[Begin DATA ENTRIES]

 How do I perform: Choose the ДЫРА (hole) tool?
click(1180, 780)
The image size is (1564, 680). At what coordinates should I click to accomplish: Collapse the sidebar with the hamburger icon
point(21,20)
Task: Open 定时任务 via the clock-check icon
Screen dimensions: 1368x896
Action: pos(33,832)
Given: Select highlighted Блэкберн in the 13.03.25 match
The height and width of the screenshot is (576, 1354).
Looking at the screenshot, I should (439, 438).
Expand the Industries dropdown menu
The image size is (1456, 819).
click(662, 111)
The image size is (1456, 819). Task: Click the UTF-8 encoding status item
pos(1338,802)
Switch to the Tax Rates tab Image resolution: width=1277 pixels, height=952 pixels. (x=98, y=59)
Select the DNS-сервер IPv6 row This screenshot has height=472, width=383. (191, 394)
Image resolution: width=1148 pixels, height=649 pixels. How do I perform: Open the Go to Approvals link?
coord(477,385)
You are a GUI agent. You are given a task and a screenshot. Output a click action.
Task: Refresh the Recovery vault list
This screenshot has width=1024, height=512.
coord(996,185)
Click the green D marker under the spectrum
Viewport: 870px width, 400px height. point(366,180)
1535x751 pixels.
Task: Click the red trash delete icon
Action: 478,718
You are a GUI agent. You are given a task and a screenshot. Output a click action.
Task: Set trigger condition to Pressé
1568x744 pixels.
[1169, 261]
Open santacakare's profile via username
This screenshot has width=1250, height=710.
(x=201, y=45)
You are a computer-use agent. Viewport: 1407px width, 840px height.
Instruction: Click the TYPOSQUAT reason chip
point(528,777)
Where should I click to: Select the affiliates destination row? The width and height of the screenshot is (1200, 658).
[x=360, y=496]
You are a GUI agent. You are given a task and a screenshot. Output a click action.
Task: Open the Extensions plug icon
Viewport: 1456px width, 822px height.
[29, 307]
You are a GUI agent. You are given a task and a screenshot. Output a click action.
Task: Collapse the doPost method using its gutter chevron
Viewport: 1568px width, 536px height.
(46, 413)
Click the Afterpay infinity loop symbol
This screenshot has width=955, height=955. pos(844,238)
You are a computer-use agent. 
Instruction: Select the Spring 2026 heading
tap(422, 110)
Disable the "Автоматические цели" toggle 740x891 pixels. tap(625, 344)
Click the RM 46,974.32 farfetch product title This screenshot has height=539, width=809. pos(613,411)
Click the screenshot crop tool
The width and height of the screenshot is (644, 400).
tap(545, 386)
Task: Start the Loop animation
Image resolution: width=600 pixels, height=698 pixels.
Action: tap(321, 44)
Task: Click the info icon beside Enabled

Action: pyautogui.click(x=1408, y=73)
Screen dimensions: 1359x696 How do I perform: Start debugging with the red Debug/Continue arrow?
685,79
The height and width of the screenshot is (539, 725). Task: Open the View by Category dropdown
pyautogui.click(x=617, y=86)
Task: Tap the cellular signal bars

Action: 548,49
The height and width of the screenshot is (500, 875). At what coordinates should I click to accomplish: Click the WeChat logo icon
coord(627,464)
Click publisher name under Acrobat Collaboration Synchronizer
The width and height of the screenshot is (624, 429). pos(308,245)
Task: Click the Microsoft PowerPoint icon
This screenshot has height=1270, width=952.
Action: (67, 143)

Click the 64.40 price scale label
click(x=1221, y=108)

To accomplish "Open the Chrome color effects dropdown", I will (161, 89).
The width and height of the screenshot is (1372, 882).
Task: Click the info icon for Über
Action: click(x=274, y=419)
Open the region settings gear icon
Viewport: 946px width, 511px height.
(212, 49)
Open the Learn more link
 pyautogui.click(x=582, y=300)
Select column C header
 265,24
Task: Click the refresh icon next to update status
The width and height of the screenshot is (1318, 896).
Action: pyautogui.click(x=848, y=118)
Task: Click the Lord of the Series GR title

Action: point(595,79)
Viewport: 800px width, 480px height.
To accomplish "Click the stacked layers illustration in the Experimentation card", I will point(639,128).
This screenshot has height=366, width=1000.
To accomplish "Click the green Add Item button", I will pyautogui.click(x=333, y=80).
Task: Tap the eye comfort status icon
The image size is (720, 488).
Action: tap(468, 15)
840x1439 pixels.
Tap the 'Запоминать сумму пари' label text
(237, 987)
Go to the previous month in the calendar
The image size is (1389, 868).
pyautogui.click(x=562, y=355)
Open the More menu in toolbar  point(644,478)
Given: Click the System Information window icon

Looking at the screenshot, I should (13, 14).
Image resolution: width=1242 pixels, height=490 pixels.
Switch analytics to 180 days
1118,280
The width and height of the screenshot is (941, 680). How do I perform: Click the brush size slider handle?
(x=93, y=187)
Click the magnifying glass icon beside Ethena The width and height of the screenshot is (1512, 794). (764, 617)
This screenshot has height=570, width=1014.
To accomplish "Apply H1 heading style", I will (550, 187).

[End DATA ENTRIES]

◆ **PROBLEM TO WORK ON**: Please rewrite all the items above as a numbered list, leaving out any blank lines.

◆ **WRITTEN SOLUTION**:
1.  How do I perform: Choose the ДЫРА (hole) tool?
2. click(1180, 780)
3. The image size is (1564, 680). At what coordinates should I click to accomplish: Collapse the sidebar with the hamburger icon
4. point(21,20)
5. Task: Open 定时任务 via the clock-check icon
6. Screen dimensions: 1368x896
7. Action: pos(33,832)
8. Given: Select highlighted Блэкберн in the 13.03.25 match
9. The height and width of the screenshot is (576, 1354).
10. Looking at the screenshot, I should (439, 438).
11. Expand the Industries dropdown menu
12. The image size is (1456, 819).
13. click(662, 111)
14. The image size is (1456, 819). Task: Click the UTF-8 encoding status item
15. pos(1338,802)
16. Switch to the Tax Rates tab Image resolution: width=1277 pixels, height=952 pixels. (x=98, y=59)
17. Select the DNS-сервер IPv6 row This screenshot has height=472, width=383. (191, 394)
18. Image resolution: width=1148 pixels, height=649 pixels. How do I perform: Open the Go to Approvals link?
19. coord(477,385)
20. You are a GUI agent. You are given a task and a screenshot. Output a click action.
21. Task: Refresh the Recovery vault list
22. This screenshot has width=1024, height=512.
23. coord(996,185)
24. Click the green D marker under the spectrum
25. Viewport: 870px width, 400px height. point(366,180)
26. 1535x751 pixels.
27. Task: Click the red trash delete icon
28. Action: 478,718
29. You are a GUI agent. You are given a task and a screenshot. Output a click action.
30. Task: Set trigger condition to Pressé
31. 1568x744 pixels.
32. [1169, 261]
33. Open santacakare's profile via username
34. This screenshot has width=1250, height=710.
35. (x=201, y=45)
36. You are a computer-use agent. Viewport: 1407px width, 840px height.
37. Instruction: Click the TYPOSQUAT reason chip
38. point(528,777)
39. Where should I click to: Select the affiliates destination row? The width and height of the screenshot is (1200, 658).
40. [x=360, y=496]
41. You are a GUI agent. You are given a task and a screenshot. Output a click action.
42. Task: Open the Extensions plug icon
43. Viewport: 1456px width, 822px height.
44. [29, 307]
45. You are a GUI agent. You are given a task and a screenshot. Output a click action.
46. Task: Collapse the doPost method using its gutter chevron
47. Viewport: 1568px width, 536px height.
48. (46, 413)
49. Click the Afterpay infinity loop symbol
50. This screenshot has width=955, height=955. pos(844,238)
51. You are a computer-use agent. 
52. Instruction: Select the Spring 2026 heading
53. tap(422, 110)
54. Disable the "Автоматические цели" toggle 740x891 pixels. tap(625, 344)
55. Click the RM 46,974.32 farfetch product title This screenshot has height=539, width=809. pos(613,411)
56. Click the screenshot crop tool
57. The width and height of the screenshot is (644, 400).
58. tap(545, 386)
59. Task: Start the Loop animation
60. Image resolution: width=600 pixels, height=698 pixels.
61. Action: tap(321, 44)
62. Task: Click the info icon beside Enabled
63. Action: pyautogui.click(x=1408, y=73)
64. Screen dimensions: 1359x696 How do I perform: Start debugging with the red Debug/Continue arrow?
65. 685,79
66. The height and width of the screenshot is (539, 725). Task: Open the View by Category dropdown
67. pyautogui.click(x=617, y=86)
68. Task: Tap the cellular signal bars
69. Action: 548,49
70. The height and width of the screenshot is (500, 875). At what coordinates should I click to accomplish: Click the WeChat logo icon
71. coord(627,464)
72. Click publisher name under Acrobat Collaboration Synchronizer
73. The width and height of the screenshot is (624, 429). pos(308,245)
74. Task: Click the Microsoft PowerPoint icon
75. This screenshot has height=1270, width=952.
76. Action: (67, 143)
77. Click the 64.40 price scale label
78. click(x=1221, y=108)
79. To accomplish "Open the Chrome color effects dropdown", I will (161, 89).
80. The width and height of the screenshot is (1372, 882).
81. Task: Click the info icon for Über
82. Action: click(x=274, y=419)
83. Open the region settings gear icon
84. Viewport: 946px width, 511px height.
85. (212, 49)
86. Open the Learn more link
87.  pyautogui.click(x=582, y=300)
88. Select column C header
89.  265,24
90. Task: Click the refresh icon next to update status
91. The width and height of the screenshot is (1318, 896).
92. Action: pyautogui.click(x=848, y=118)
93. Task: Click the Lord of the Series GR title
94. Action: point(595,79)
95. Viewport: 800px width, 480px height.
96. To accomplish "Click the stacked layers illustration in the Experimentation card", I will point(639,128).
97. This screenshot has height=366, width=1000.
98. To accomplish "Click the green Add Item button", I will pyautogui.click(x=333, y=80).
99. Task: Tap the eye comfort status icon
100. The image size is (720, 488).
101. Action: tap(468, 15)
102. 840x1439 pixels.
103. Tap the 'Запоминать сумму пари' label text
104. (237, 987)
105. Go to the previous month in the calendar
106. The image size is (1389, 868).
107. pyautogui.click(x=562, y=355)
108. Open the More menu in toolbar  point(644,478)
109. Given: Click the System Information window icon
110. Looking at the screenshot, I should (13, 14).
111. Image resolution: width=1242 pixels, height=490 pixels.
112. Switch analytics to 180 days
113. 1118,280
114. The width and height of the screenshot is (941, 680). How do I perform: Click the brush size slider handle?
115. (x=93, y=187)
116. Click the magnifying glass icon beside Ethena The width and height of the screenshot is (1512, 794). (764, 617)
117. This screenshot has height=570, width=1014.
118. To accomplish "Apply H1 heading style", I will (550, 187).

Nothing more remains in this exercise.